[Stored entries]
=-=-=
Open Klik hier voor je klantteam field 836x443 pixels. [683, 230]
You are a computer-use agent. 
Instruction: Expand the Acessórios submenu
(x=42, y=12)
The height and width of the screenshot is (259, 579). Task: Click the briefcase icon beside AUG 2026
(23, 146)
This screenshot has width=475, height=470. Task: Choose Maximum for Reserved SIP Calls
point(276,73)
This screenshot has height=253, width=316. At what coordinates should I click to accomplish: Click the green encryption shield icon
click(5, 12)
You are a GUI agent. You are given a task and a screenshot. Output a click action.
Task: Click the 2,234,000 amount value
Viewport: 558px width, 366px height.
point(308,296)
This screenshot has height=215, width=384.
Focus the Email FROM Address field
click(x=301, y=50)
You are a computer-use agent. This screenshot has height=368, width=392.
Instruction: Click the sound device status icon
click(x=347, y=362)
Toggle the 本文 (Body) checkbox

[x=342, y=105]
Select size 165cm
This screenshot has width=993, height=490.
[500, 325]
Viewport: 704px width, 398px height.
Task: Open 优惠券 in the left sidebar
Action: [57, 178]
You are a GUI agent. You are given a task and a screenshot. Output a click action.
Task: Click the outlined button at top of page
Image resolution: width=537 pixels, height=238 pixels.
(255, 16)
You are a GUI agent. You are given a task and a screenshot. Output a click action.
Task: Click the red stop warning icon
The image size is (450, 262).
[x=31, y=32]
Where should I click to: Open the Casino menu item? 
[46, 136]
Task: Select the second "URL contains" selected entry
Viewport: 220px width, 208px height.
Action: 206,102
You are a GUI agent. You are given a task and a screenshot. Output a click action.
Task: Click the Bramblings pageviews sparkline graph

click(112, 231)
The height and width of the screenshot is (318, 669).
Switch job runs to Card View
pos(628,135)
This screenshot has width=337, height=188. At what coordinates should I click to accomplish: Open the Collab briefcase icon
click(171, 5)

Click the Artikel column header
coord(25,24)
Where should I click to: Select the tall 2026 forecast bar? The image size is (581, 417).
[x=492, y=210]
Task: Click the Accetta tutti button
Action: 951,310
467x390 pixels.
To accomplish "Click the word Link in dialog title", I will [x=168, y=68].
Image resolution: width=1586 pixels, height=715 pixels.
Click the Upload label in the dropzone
=-=-=
# What the exercise asks
Your answer must be every line from the entries that contains the string "computer", copied as it stands.

# Task answer
You are a computer-use agent. 
You are a computer-use agent. This screenshot has height=368, width=392.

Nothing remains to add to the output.